One would think that, given the authorizer’s central role in the charter sector, authorizing would be a permanent item in local and state budgets, but support for authorizers often reflects the political whims of lawmakers and education officials. While some authorizers charge a fee to the schools in their portfolio, these fees rarely cover costs. Most authorizers must rely for basic funding on the year-to-year spending decisions of governments, universities, or philanthropies.
The Authorizing Landscape
With charter schools numbering in the thousands and the sector’s continual growth, one might expect that the authorizer world had developed a solid infrastructure. This is hardly the case. Instead, one finds a scattered and largely underfunded set of regulators, most of them within the traditional public-education system. As of 2011–12, 957 agencies serve as authorizers, and fewer than 80 are entities other than school districts or state education departments (see Table 1). This means that 92 percent of all authorizers are “within the educational establishment,” and that 72 percent of all charter schools are authorized by these two types of organizations.
What does the typical authorizer look like? Most authorizers are tiny shops, typically consisting of about one-half of a staffer’s time up to the equivalent of two full-time staffers. Many school districts and state education departments do authorizing work via committee, whereby authorizing responsibilities are divided among various departments (authorizing is added to the normal workload of staffers hired to do something else). Only a few large authorizers have as many as 20 or 30 staff members. Due to this disparity between large and small authorizers, the average authorizer employs about 4 staff members; authorizers with few schools average about 2; and for authorizers with more than 10 schools, 7.5 staff members is the average.

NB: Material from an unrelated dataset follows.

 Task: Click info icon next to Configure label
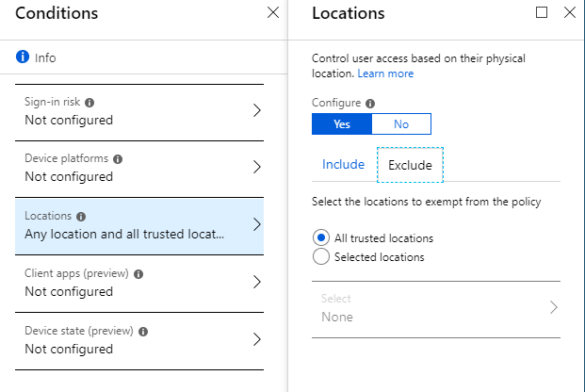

Some 86 percent of all authorizing is done by authorizers that have fewer than five charters in their portfolios. Out of the non-school-district authorizers, a significant portion (38 percent) has more than 10 charter schools. Only 7 percent of school district authorizers have more than 10 charter schools.
There is, then, no typical authorizer. But there are good odds that a charter school has been authorized by a school district that has only a few charter schools, and that the district has about two staff members dedicated to chartering responsibilities.
What Determines Authorizer Quality?
Does the type of authorizer influence the quality of the schools? Maybe. Greg Richmond, president of the National Association of Charter School Authorizers (NACSA), suggests that most of the school districts that authorize a small number of charter schools understand the charter concept differently than does the charter community at large. Instead of viewing charters as independently operated public schools, school districts open these schools to add innovative programs to the district. In these cases, the charters likely meet a particular need of the district, which employs the charter staff. Many of these schools have been converted from traditional schools to charters. Conversions are often referred to as “charter in name only,” since they do not usually have the full set of charter autonomies, such as freedom from the teachers union contract.
For the rest of the charter world, is there an ideal type of authorizer? Richmond explains that K–12 education is not the core business of several types of authorizers (such as universities and nonprofits). K–12 education is the core business of school districts, but they have a multitude of priorities besides charter schools, and authorizing is a sideline activity. For example, they may have a conflict of interest if they are competing for the same students. State education departments may have the most difficulty as authorizers because their purpose is to enforce regulations, not to offer autonomy in exchange for performance. The structure of independent chartering boards likely affords the least resistance to high-quality authorizing, but structure alone does not ensure quality. Factors such as targeted training, consistent resources (especially human resources), and the scale of the enterprise seem to matter more.
Does the size of the portfolio matter? We know that authorizers with fewer than 10 charter schools are less likely to implement national best practices, as enumerated by NACSA. It may be that authorizers that have less authorizing to do fail to receive appropriate training and support. They may also lack the resources required to adopt best practices like external reviewers, performance management systems, or a rigorous application process.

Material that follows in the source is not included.